За год, проведённый при дворе, Лизавета близко познакомилась с жизнью, полной опасностей, которую здесь все вели, начиная от высших и кончая низшими; после ночи, проведённой без сна, в раздумье, она обратилась к Мавре Егоровне за советом насчёт своей будущей жизни. Пришла она к ней чуть свет, но застала её уже вставшей и в большом расстройстве: царём так овладели Долгоруковы, что он видимо отдаляется от сестры и тётки. Великая княжна заболела от огорчения, а он, чем бы ей ласку оказать, даже о здоровье её ни разу не справился в продолжение целой недели, а когда вчера ему доложили о том, что цесаревна, извиняясь спешным делом, вызвавшим её в деревню, не может быть на его вечеринке, он не только не выказал ни малейшего сожаления, но даже как будто этому обрадовался. Но это было не всё: опять получено графом Остерманом письмо от принца Морица с возобновлением брачного предложения цесаревне, и, когда царю про это доложили, он сказал: «И чего только тётушка ждёт, чтобы выходить замуж? Будет выбирать женихов, так в старых девках останется».
Передавая это Лизавете, Мавра Егоровна плакала: так ей было жаль свою госпожу и страшно за неё.
— Начнут её теперь нудить всячески, чтобы приняла предложение Морица, а она без ума от нового своего дружка и дерзостно откажется, да ещё, может быть, так вспылит, что лишнее наговорит новым правителям государства, а эти на всё пойдут, чтобы от неё избавиться... Поверишь ли, Касимовна, намедни, как прислали сластей сюда от царя, я дрожмя дрожала, чтобы не было в них отравы. Долго ли подсыпать какого-нибудь зелья в еду или питьё? От Долгоруковых всего можно ожидать. Ох, Касимовна! Не надо было нам торопиться Меншиковых губить — наказывает нас за них Господь, да и не за них только!..

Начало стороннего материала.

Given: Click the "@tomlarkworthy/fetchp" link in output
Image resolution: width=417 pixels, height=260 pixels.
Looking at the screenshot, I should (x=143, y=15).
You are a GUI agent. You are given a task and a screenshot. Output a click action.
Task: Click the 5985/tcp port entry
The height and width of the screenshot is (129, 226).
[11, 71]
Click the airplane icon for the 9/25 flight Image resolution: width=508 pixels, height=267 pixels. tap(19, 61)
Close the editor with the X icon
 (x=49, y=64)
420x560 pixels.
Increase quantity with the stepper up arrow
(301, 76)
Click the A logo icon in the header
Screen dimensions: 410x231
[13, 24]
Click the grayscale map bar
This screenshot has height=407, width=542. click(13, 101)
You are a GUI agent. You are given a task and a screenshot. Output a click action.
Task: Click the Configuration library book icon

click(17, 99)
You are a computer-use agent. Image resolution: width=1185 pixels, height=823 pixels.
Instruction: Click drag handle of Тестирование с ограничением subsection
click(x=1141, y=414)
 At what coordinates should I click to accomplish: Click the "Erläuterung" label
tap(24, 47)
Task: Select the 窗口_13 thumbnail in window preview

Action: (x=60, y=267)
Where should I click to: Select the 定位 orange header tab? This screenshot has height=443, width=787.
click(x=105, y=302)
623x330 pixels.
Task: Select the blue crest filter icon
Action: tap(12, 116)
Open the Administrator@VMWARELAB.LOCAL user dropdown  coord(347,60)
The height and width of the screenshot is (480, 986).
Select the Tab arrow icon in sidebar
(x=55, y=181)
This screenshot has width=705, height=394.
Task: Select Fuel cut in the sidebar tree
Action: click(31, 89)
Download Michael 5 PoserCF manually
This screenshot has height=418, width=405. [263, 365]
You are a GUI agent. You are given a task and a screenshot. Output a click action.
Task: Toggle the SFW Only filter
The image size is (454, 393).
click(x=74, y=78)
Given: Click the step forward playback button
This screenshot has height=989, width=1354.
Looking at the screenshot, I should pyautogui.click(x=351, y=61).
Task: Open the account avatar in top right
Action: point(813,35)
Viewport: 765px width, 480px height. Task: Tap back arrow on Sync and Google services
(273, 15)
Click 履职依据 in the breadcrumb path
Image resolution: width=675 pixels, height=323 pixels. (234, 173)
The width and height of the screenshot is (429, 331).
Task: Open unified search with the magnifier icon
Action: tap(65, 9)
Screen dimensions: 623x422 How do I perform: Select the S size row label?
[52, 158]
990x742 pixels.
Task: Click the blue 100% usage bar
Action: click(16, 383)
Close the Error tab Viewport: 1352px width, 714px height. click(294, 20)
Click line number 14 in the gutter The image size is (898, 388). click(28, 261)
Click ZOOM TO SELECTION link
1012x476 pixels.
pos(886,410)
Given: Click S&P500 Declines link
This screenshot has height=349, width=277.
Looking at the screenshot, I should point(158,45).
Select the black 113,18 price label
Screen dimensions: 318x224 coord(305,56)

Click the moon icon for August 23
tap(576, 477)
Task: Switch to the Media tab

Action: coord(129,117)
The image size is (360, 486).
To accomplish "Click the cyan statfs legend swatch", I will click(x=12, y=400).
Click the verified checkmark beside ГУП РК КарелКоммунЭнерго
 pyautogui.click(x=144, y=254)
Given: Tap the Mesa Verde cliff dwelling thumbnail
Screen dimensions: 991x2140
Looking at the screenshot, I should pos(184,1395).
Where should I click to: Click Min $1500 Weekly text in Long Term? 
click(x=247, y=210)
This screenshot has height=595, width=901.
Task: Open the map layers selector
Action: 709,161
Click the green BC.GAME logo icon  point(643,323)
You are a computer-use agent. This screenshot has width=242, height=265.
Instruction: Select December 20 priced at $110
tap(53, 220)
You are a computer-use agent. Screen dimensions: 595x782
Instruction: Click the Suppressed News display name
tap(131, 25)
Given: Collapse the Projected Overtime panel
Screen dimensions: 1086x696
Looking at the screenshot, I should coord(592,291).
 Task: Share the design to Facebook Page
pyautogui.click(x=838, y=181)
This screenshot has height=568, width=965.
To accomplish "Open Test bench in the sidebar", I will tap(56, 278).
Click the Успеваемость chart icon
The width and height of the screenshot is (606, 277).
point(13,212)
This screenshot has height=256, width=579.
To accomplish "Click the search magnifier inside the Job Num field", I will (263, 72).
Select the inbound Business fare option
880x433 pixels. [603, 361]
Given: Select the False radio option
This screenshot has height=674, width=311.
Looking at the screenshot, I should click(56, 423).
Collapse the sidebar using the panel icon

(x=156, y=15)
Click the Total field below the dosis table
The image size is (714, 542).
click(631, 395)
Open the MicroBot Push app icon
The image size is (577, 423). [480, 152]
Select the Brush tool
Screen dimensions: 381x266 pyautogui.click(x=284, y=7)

На что Долгоруковы были способны, Лизавета знала лучше, чем кто-либо, но она не прерывала свою собеседницу, а терпеливо ждала, чтобы та высказала ей всё, что у неё было на душе. О себе успеет она ей сказать: её горе вековое, до гробовой доски будет она помнить друга и жить по его завещанию. Он это знал, умирая, и потому ничего не приказывал ей через Ветлова такого, что могло бы стеснить её, насиловать её волю. Знал он, что не отступит она ни в чём от того, что и сам бы он приказал ей делать, если бы был жив. Поместил он её к цесаревне, и теперь не время её покидать. Каждое слово, произносимое Шуваловой, убеждало её в этом. Что тут рассуждать да советоваться, надо по совести поступать, вот и всё.
— Голубушка моя! — вскричала Мавра Егоровна, вспомнив, что при появлении Лизаветы она так увлеклась своими личными заботами, что забыла о несчастии, постигшем Праксину. — Простите меня, ради Бога! Болтаю я вам тут про наши дела, а вам не до них с вашим страшным, лютым горем!
— Моё горе уже ничем не поправишь, Мавра Егоровна, будем о живых думать. Сколько ни плачь, сколько ни сокрушайся, Петра Филипповича нам уж не поднять...
Голос её оборвался, но, подавив усилием воли рыдание, подступившее к горлу, она прибавила решительным тоном:
— Это моё личное горе, и с ним я справлюсь, но ваше горе общее, и я не оставлю в настоящее время цесаревну.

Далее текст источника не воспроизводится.